The party also agreed to allow alliances with other parties in the 2012 election, though after the vote, AMLO stated that this should apply only to other left-wing parties.
The theme amongst PAN contenders the past week was less about unity and more about the internal contest. Tensions arose in particular over the question of spending on image promotion. Santiago Creel, who recently took a leave from his Senate seat to run for president, told the press that his costs are low, while Congresswoman Josefina Vázquez Mota’s are too high. Treasury Secretary Ernesto Cordero has been keeping up as well: his spending on his image has increased 633 percent in two months.
Creel has been pushing other possible PAN candidates to leave their official posts in order to avoid the impression that they are using government resources and their official posts to run for office. Education Secretary Alonso Lujambio stated that he would make a decision soon, but added that he was well-aware of election rules and that there was nothing illegal about considering a run as a public official. Vázquez Mota, however, announced that she plans to step down from the Chamber of Deputies by the end of August. Jalisco Governor Emilio Gónzalez will leave his post by November. Cordero, the Finance Minister, has not announced a departure date yet.

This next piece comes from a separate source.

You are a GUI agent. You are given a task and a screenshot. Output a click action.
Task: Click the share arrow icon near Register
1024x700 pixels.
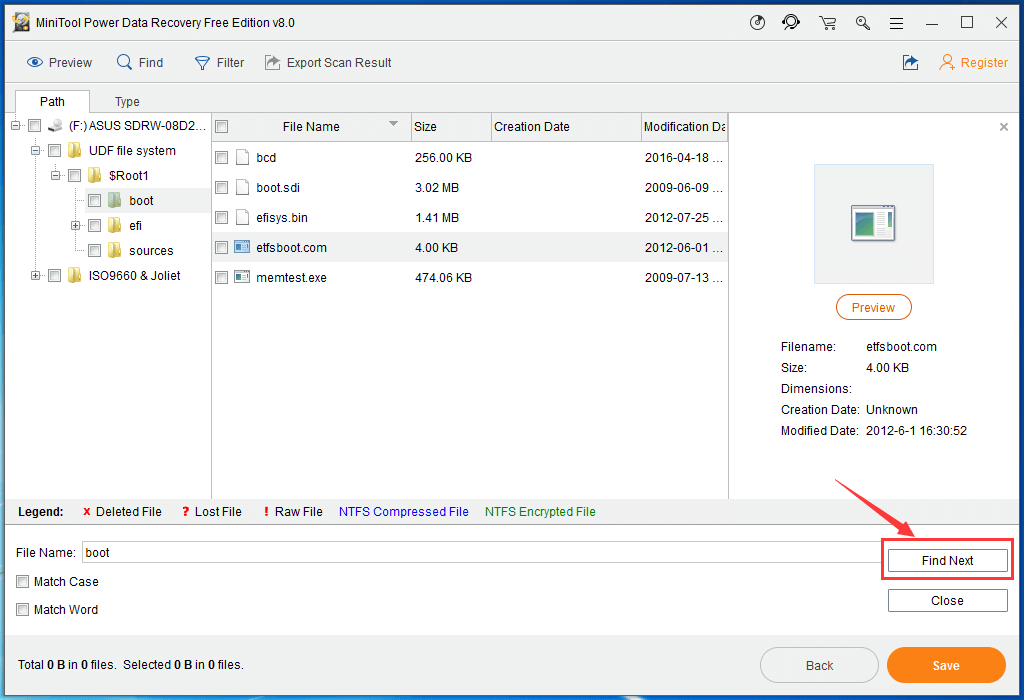pos(910,63)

Creel still leads amongst PAN candidates, according to a new El Universal/Buendía & Laredo poll. Among the general public, Creel polls 21 percent and Vázquez Mota 16 percent. Among PAN party members, 32 percent favor Creel and 27 percent prefer Vázquez Mota.
The party has still not defined its internal selection process, though it has hinted at some sort of primary.
There were two particularly interesting stories this week about the PRI. In the first, a new Mitosfky poll shows that any PRI candidate would win the presidency if the vote were to take place today. Enrique Peña Nieto’s 63 percent and his fellow priísta Manlio Fabio Beltrones’ 24 percent both surpassed other possible candidates from the PAN and PRD. The PRI has not determined its internal election process yet.
The second story focused on the PRI’s use of discount cards, jewelry giveaways, gym deals, and free meals to curry favor with voters in Queretaro. From the Associated Press article:
“The PRI, which had a long history of corruption and vote-buying to stay in power, now says it’s a renovated party dedicated to open democracy as it makes a strong campaign to regain the presidency in 2012.
But others argue the discount cards handed out under PRI’s “Family Savings” program are just a more sophisticated twist on old party practices — this time aimed at the middle class, where the swing votes lie.”
A spokesman for the Queretaro Electoral Institute, which enforces state election law, said it has received no complaints about the program. José Luis Baez Guerrero, the state president of the PAN, said he is investing for possible violations.
Felipe Calderón’s sister, Luisa María Calderón, has officially entered the Michoacán gubernatorial race on behalf of a PAN alliance for the November election.
As for next year’s mayoral election in Mexico City, a new Reforma poll showed that among possible contenders, Beatriz Paredes (PRI) would have the support of 52 percent of chilangos, or Mexico City residents, compared to 28 percent for Carlos Navarette (PRD) and 21 percent for Demetrios Sodi (PAN).